DIRECTIONS FOR THIS TASK: Please copy each line of the records below that holds the word "computer".

[Dataset excerpts]
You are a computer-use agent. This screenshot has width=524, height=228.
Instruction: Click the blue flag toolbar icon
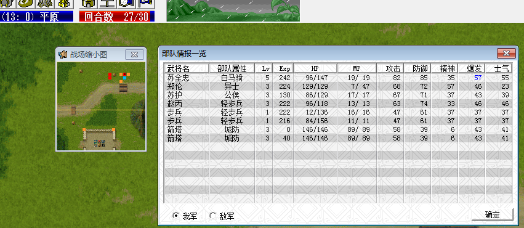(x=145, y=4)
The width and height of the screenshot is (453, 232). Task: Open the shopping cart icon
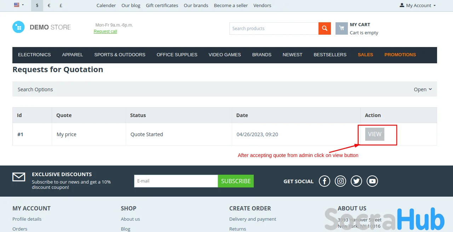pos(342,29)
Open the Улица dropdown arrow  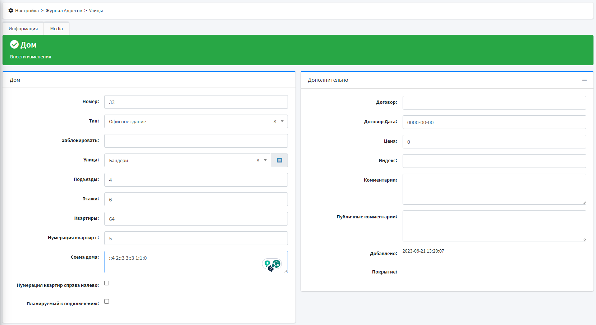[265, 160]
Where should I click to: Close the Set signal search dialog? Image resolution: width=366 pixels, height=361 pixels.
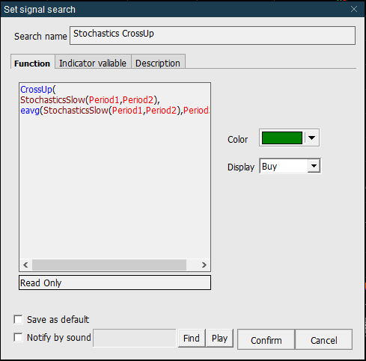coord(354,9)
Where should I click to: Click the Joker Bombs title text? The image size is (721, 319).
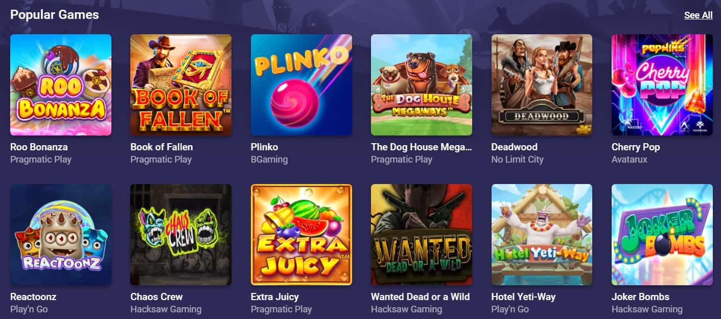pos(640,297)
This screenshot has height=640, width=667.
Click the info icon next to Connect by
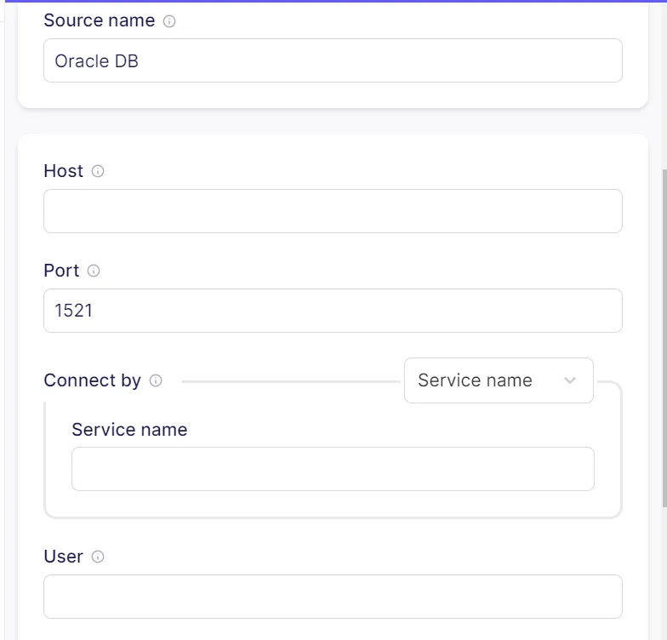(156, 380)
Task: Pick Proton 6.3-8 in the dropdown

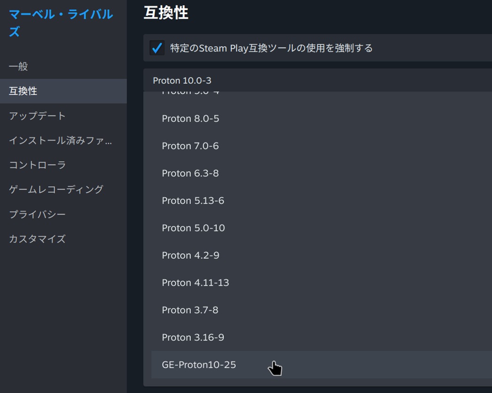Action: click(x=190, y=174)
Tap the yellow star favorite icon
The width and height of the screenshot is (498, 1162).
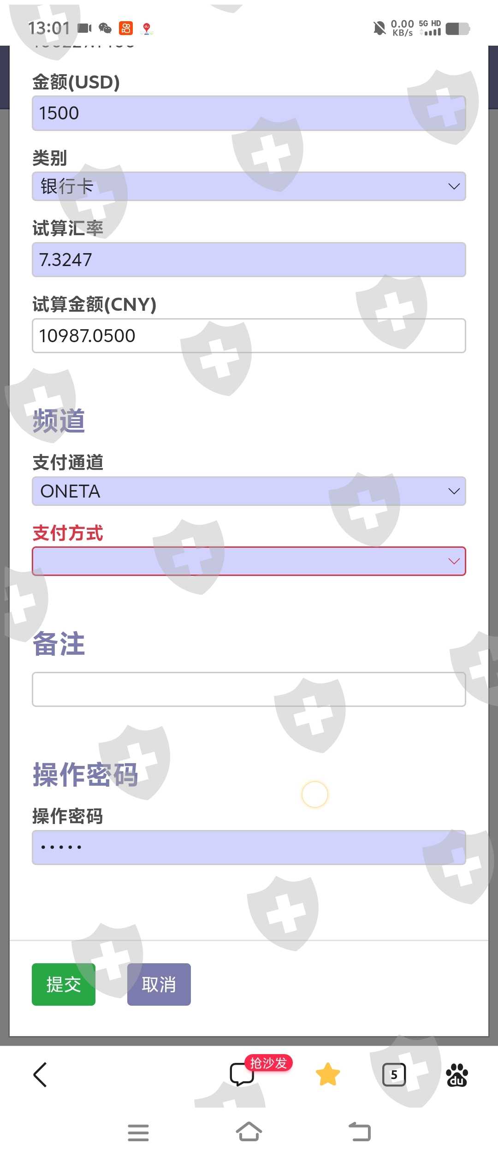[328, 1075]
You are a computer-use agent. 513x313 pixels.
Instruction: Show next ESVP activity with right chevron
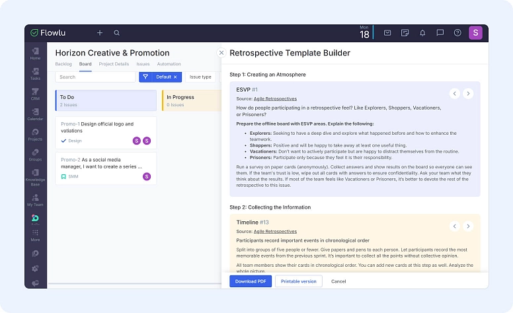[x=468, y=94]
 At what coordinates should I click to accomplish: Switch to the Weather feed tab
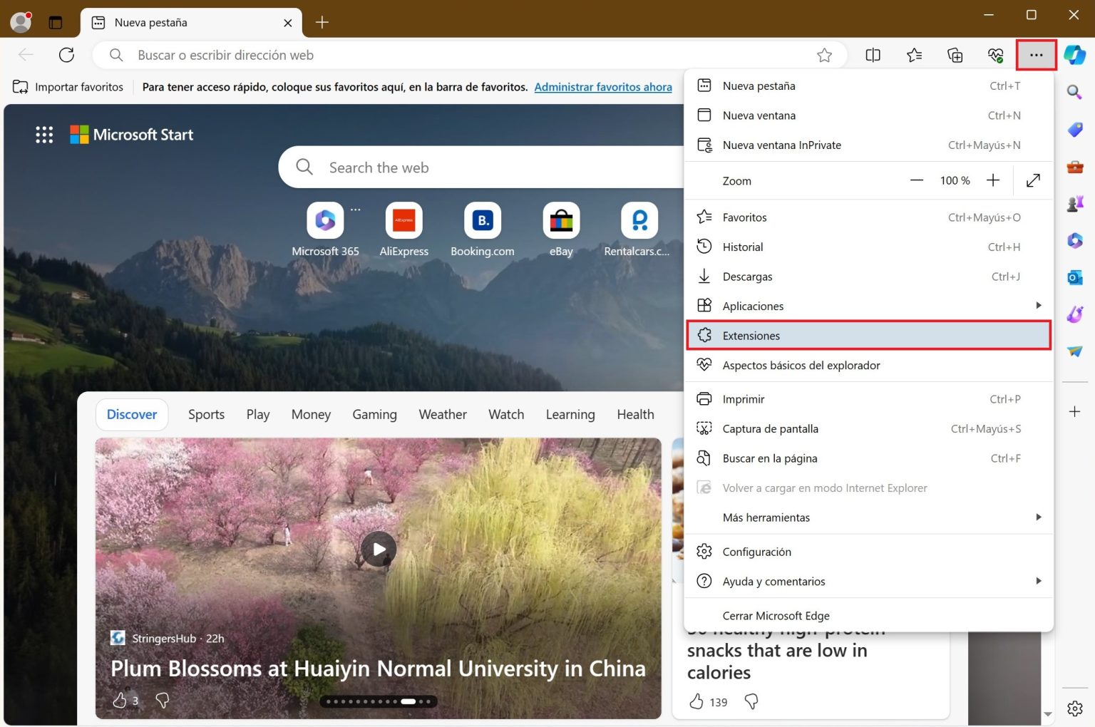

RESPONSE AREA:
You are a computer-use agent. This screenshot has width=524, height=228.
You are a computer-use agent. 513x313 pixels.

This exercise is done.